Reproduce the data from the line with "The image size is (789, 1512)." to the line with "The width and height of the screenshot is (600, 450).", without altering anything.
begin
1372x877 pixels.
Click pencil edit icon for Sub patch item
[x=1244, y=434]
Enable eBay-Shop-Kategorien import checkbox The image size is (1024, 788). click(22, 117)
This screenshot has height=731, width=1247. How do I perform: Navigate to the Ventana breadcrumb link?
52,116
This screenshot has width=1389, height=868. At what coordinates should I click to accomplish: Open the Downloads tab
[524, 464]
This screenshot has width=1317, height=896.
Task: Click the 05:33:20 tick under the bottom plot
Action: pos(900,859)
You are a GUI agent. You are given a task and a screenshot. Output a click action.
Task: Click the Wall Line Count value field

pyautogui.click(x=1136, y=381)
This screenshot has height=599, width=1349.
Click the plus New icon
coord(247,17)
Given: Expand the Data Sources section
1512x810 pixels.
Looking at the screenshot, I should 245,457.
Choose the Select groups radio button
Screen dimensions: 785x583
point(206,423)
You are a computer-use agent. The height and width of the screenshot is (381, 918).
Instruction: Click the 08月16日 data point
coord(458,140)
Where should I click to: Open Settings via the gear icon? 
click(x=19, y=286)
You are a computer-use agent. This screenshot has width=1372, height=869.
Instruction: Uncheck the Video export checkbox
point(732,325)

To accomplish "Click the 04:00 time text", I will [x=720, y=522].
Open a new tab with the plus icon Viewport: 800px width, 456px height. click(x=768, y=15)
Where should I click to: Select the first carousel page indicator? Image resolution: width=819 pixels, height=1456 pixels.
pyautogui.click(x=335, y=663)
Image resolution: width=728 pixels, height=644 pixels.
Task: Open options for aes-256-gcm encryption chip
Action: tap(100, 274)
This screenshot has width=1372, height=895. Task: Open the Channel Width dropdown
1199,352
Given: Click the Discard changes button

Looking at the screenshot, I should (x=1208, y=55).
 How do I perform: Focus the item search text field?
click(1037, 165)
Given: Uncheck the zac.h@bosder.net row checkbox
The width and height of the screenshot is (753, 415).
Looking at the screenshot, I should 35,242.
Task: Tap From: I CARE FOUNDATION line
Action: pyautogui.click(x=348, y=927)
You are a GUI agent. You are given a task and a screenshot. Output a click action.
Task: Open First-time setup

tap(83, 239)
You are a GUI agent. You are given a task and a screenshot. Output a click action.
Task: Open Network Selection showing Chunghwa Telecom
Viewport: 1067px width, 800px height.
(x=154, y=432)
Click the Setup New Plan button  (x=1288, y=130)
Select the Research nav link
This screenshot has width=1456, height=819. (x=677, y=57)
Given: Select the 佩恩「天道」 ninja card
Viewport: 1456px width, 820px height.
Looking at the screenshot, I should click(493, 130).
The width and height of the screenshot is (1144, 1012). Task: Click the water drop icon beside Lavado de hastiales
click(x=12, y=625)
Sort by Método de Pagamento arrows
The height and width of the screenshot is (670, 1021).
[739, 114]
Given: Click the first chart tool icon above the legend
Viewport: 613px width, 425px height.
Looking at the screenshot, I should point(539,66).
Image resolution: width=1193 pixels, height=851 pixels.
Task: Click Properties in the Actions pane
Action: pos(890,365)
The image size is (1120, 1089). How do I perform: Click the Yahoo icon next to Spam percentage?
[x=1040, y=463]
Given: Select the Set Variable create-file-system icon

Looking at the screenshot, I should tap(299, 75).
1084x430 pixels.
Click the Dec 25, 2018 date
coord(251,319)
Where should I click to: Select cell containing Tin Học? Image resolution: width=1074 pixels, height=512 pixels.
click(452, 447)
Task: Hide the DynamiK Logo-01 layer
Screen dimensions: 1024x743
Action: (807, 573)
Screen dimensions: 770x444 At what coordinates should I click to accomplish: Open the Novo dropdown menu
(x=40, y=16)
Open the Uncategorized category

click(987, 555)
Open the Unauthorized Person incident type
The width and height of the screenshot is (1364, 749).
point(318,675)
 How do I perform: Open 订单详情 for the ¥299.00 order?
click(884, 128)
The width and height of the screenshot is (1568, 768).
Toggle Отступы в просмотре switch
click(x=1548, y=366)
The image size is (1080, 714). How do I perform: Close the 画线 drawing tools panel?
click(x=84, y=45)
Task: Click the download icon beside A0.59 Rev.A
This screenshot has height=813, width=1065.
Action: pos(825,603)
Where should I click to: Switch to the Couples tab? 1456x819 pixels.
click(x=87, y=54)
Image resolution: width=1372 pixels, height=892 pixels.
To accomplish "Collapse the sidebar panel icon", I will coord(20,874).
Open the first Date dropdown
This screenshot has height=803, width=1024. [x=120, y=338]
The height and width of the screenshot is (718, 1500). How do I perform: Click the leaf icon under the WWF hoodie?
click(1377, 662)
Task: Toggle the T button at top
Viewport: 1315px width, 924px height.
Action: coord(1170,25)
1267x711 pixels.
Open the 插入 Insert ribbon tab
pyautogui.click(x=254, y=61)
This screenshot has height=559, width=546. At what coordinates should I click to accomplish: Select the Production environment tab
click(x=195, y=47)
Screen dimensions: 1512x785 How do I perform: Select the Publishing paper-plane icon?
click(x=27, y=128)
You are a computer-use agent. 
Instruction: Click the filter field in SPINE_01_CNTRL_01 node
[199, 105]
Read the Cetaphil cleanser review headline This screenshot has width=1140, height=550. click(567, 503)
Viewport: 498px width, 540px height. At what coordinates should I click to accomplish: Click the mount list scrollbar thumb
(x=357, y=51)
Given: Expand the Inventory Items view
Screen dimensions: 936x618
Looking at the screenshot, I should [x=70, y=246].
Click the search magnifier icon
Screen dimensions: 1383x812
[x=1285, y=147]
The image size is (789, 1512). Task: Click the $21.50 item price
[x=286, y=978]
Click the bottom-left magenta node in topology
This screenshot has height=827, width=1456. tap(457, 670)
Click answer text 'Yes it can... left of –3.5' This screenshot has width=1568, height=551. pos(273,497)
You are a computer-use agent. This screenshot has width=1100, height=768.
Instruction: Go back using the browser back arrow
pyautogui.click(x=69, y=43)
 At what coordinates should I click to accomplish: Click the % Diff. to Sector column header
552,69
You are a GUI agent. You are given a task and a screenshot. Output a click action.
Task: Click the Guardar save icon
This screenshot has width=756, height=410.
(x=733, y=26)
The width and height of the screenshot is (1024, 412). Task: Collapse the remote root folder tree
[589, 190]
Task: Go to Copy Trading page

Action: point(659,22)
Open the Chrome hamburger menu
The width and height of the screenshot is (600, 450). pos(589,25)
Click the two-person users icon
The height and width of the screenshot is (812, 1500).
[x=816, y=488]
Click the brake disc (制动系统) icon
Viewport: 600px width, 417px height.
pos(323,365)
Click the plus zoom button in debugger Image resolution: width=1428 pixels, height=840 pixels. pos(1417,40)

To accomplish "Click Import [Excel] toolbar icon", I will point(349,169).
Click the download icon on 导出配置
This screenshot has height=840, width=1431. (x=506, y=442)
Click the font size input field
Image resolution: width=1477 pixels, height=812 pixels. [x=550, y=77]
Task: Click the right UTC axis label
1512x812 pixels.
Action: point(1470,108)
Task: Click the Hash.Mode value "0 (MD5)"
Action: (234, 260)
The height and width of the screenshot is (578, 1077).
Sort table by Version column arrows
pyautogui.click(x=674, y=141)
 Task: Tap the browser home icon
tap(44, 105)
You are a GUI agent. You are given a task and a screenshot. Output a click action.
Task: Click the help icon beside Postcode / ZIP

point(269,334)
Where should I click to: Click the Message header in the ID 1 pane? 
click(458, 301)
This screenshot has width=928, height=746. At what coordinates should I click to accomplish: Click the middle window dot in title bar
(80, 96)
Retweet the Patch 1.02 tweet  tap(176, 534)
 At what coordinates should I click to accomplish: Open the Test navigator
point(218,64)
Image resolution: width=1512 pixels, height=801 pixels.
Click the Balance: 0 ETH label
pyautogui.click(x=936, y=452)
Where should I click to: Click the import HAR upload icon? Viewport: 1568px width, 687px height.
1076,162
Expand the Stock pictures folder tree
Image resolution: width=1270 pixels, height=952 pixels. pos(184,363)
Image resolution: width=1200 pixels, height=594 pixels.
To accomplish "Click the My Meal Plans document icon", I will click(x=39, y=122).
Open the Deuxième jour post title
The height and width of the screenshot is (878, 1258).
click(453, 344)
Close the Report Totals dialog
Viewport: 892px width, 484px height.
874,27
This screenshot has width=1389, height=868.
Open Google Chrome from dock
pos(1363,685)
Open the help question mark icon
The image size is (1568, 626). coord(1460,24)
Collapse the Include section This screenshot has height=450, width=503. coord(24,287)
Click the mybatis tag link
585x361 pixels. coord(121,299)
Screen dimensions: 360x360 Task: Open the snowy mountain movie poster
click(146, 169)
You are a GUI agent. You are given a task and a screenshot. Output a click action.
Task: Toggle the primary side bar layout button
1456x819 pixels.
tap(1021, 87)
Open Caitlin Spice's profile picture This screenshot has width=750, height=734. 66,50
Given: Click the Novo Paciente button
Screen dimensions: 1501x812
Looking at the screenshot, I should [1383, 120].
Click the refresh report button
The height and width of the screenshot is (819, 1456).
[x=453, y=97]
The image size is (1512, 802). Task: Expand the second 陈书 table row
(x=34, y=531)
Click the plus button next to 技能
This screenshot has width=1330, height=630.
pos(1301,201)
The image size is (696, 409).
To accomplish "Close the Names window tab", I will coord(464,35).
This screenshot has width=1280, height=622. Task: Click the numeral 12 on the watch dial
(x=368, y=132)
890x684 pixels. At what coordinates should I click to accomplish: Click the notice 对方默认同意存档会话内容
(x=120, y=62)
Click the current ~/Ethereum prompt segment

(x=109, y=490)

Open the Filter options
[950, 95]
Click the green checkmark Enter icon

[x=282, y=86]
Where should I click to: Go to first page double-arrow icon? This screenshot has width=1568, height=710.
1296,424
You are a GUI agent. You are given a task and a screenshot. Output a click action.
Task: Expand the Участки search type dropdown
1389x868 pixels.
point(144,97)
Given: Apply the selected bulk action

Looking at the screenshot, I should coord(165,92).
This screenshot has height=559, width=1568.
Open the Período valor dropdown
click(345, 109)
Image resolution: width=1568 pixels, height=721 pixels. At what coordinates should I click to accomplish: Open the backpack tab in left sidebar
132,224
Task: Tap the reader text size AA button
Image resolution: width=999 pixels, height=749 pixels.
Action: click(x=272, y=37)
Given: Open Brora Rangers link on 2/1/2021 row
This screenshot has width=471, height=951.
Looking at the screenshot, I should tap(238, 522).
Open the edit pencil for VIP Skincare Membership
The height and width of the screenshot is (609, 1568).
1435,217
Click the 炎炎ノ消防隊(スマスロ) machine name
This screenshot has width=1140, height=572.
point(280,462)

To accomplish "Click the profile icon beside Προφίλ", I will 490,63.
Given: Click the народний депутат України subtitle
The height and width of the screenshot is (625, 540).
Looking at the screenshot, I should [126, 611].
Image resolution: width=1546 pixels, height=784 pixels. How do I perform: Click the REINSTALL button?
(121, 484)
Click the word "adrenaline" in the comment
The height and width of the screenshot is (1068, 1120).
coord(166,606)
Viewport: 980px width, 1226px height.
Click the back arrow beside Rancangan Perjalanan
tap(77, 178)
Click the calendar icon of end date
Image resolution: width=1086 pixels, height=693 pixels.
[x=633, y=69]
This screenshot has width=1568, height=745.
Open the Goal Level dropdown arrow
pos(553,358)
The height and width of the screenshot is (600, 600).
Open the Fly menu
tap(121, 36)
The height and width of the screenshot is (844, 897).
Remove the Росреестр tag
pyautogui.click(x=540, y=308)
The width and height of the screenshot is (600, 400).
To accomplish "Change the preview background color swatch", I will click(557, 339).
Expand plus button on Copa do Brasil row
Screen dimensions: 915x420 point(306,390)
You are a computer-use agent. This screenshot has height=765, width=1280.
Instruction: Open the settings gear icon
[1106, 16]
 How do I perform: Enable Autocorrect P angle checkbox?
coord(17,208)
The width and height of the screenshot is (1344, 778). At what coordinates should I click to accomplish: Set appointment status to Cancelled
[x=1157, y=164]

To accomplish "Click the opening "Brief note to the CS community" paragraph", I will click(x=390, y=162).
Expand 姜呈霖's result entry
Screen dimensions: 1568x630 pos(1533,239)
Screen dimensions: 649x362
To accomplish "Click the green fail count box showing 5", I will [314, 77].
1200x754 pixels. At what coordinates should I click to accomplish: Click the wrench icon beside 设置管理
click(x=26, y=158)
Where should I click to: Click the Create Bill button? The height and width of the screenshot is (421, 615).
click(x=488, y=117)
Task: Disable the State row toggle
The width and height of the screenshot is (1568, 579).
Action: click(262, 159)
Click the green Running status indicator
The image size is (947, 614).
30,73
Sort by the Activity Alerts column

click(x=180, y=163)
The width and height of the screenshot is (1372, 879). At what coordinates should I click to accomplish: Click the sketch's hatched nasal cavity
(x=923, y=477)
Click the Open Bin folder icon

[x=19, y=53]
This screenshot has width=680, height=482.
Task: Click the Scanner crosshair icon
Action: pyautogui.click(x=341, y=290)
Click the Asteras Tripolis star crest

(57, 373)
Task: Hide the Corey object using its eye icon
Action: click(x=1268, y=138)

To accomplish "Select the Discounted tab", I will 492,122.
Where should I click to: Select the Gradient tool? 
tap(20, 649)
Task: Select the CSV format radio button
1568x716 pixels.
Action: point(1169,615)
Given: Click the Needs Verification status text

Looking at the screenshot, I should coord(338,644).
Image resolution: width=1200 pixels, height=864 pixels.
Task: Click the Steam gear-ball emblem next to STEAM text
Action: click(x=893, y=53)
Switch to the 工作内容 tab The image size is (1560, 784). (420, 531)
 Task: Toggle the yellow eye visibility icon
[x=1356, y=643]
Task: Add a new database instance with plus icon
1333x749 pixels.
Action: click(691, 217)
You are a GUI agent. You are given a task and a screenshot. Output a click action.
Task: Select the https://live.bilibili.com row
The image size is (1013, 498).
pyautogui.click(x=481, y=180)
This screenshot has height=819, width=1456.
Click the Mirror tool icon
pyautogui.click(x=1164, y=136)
end
§ PROBLEM SOLUTION:
The image size is (789, 1512). Task: Click the $21.50 item price
[x=286, y=978]
Click the bottom-left magenta node in topology
This screenshot has height=827, width=1456. tap(457, 670)
Click answer text 'Yes it can... left of –3.5' This screenshot has width=1568, height=551. pos(273,497)
You are a computer-use agent. This screenshot has width=1100, height=768.
Instruction: Go back using the browser back arrow
pyautogui.click(x=69, y=43)
 At what coordinates should I click to accomplish: Click the % Diff. to Sector column header
552,69
You are a GUI agent. You are given a task and a screenshot. Output a click action.
Task: Click the Guardar save icon
This screenshot has width=756, height=410.
(x=733, y=26)
The width and height of the screenshot is (1024, 412). Task: Collapse the remote root folder tree
[589, 190]
Task: Go to Copy Trading page

Action: point(659,22)
Open the Chrome hamburger menu
The width and height of the screenshot is (600, 450). pos(589,25)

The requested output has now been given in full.